(Collected data entries)
-- Opening Marker --
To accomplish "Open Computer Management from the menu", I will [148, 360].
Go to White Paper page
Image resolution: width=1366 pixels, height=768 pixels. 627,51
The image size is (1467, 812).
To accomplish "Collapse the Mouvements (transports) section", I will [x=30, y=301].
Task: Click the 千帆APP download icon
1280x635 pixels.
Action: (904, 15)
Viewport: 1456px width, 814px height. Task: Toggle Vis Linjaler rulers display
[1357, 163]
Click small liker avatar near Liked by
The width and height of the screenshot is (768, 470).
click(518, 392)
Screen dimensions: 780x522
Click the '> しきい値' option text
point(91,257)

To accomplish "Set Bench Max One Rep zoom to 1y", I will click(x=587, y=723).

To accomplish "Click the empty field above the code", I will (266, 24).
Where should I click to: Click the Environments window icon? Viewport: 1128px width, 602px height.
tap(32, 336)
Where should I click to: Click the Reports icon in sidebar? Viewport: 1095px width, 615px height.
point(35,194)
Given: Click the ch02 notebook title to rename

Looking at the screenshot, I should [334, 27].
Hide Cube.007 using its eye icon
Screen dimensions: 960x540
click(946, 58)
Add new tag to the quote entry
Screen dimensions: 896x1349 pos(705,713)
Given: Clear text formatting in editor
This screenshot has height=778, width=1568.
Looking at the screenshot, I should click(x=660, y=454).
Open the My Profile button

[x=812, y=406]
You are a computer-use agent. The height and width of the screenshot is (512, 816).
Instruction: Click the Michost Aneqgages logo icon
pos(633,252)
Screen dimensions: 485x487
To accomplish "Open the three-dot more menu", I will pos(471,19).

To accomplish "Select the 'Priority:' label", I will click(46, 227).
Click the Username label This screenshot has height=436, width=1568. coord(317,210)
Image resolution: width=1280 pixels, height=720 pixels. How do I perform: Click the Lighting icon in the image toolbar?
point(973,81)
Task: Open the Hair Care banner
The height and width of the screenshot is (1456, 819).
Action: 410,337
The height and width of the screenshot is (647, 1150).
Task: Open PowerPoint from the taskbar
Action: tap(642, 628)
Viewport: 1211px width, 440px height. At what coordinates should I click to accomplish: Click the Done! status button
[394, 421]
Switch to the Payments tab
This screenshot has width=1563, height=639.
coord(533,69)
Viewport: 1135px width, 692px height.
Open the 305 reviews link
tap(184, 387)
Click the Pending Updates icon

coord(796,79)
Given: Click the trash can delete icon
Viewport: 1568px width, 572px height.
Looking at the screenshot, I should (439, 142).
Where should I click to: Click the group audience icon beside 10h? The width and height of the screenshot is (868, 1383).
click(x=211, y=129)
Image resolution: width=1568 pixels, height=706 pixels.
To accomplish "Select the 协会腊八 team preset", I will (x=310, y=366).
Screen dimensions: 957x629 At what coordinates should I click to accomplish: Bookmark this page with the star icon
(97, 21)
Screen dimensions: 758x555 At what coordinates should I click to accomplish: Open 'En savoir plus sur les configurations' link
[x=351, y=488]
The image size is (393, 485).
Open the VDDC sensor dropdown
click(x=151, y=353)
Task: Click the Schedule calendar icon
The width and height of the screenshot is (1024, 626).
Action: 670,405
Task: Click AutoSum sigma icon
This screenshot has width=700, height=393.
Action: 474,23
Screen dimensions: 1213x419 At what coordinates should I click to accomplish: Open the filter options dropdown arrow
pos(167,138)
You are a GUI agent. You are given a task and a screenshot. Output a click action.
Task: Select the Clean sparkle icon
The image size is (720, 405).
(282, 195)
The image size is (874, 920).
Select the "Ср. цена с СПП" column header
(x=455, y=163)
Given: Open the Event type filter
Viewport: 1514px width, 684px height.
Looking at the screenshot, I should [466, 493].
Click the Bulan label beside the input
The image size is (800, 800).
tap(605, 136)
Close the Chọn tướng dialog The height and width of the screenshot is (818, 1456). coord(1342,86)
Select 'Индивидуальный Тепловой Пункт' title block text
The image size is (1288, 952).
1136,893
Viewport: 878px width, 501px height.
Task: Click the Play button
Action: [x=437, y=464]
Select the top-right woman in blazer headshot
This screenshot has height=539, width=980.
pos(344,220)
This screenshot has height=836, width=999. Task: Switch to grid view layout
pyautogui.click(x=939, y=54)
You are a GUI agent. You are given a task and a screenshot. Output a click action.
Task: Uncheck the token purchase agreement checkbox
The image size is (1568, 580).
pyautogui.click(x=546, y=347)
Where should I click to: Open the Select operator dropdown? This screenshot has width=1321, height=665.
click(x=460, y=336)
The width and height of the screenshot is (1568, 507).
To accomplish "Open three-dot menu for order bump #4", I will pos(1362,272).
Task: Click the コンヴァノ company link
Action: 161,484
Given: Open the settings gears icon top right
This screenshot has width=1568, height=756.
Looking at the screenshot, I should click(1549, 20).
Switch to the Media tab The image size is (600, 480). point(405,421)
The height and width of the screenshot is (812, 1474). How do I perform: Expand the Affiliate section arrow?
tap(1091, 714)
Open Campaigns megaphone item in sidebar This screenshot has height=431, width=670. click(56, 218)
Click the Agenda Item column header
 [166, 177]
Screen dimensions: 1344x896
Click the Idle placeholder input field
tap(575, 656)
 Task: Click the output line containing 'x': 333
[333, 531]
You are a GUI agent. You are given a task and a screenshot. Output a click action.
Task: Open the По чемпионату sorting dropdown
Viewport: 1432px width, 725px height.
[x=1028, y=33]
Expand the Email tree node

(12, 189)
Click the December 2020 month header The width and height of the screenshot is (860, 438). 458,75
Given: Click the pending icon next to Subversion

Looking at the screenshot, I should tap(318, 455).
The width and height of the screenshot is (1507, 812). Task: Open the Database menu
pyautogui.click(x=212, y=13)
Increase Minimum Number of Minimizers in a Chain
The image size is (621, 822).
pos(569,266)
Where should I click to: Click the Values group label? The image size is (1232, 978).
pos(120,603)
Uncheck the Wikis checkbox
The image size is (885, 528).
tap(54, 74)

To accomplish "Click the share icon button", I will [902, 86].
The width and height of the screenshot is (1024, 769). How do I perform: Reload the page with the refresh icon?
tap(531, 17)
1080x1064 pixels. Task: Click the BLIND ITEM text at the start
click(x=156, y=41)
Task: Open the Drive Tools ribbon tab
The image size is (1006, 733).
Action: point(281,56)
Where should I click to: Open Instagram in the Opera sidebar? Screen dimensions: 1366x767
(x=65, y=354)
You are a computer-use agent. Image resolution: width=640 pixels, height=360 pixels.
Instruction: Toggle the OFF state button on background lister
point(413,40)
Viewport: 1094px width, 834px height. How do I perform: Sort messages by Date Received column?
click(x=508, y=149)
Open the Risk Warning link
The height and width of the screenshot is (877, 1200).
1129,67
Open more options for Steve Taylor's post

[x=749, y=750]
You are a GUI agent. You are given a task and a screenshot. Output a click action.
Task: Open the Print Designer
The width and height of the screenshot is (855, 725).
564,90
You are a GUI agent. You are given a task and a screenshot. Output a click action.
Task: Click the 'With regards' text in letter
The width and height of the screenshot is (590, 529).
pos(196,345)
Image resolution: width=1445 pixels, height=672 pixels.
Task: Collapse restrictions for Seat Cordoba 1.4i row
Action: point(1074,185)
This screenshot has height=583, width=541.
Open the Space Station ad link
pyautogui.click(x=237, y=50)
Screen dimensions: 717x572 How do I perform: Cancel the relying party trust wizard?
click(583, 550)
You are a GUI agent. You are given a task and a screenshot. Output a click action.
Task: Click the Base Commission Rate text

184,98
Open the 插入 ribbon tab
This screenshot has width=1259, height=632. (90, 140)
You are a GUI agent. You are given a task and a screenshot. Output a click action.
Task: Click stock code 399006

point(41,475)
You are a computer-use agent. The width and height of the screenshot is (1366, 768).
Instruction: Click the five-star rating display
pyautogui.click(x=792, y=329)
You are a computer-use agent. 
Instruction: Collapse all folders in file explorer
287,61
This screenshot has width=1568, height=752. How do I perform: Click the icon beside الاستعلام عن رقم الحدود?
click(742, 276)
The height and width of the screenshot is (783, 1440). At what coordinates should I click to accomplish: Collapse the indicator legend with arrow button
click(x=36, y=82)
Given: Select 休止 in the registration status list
-- Closing Marker --
**What is required**
All lines from the opening of the records through the line where "Task: Open the Hair Care banner" occurs are to be output verbatim. No other line belongs in the answer.

**Result**
To accomplish "Open Computer Management from the menu", I will [148, 360].
Go to White Paper page
Image resolution: width=1366 pixels, height=768 pixels. 627,51
The image size is (1467, 812).
To accomplish "Collapse the Mouvements (transports) section", I will [x=30, y=301].
Task: Click the 千帆APP download icon
1280x635 pixels.
Action: (904, 15)
Viewport: 1456px width, 814px height. Task: Toggle Vis Linjaler rulers display
[1357, 163]
Click small liker avatar near Liked by
The width and height of the screenshot is (768, 470).
click(518, 392)
Screen dimensions: 780x522
Click the '> しきい値' option text
point(91,257)

To accomplish "Set Bench Max One Rep zoom to 1y", I will click(x=587, y=723).

To accomplish "Click the empty field above the code", I will (266, 24).
Where should I click to: Click the Environments window icon? Viewport: 1128px width, 602px height.
tap(32, 336)
Where should I click to: Click the Reports icon in sidebar? Viewport: 1095px width, 615px height.
point(35,194)
Given: Click the ch02 notebook title to rename

Looking at the screenshot, I should [334, 27].
Hide Cube.007 using its eye icon
Screen dimensions: 960x540
click(946, 58)
Add new tag to the quote entry
Screen dimensions: 896x1349 pos(705,713)
Given: Clear text formatting in editor
This screenshot has height=778, width=1568.
Looking at the screenshot, I should click(x=660, y=454).
Open the My Profile button

[x=812, y=406]
You are a computer-use agent. The height and width of the screenshot is (512, 816).
Instruction: Click the Michost Aneqgages logo icon
pos(633,252)
Screen dimensions: 485x487
To accomplish "Open the three-dot more menu", I will pos(471,19).

To accomplish "Select the 'Priority:' label", I will click(46, 227).
Click the Username label This screenshot has height=436, width=1568. coord(317,210)
Image resolution: width=1280 pixels, height=720 pixels. How do I perform: Click the Lighting icon in the image toolbar?
point(973,81)
Task: Open the Hair Care banner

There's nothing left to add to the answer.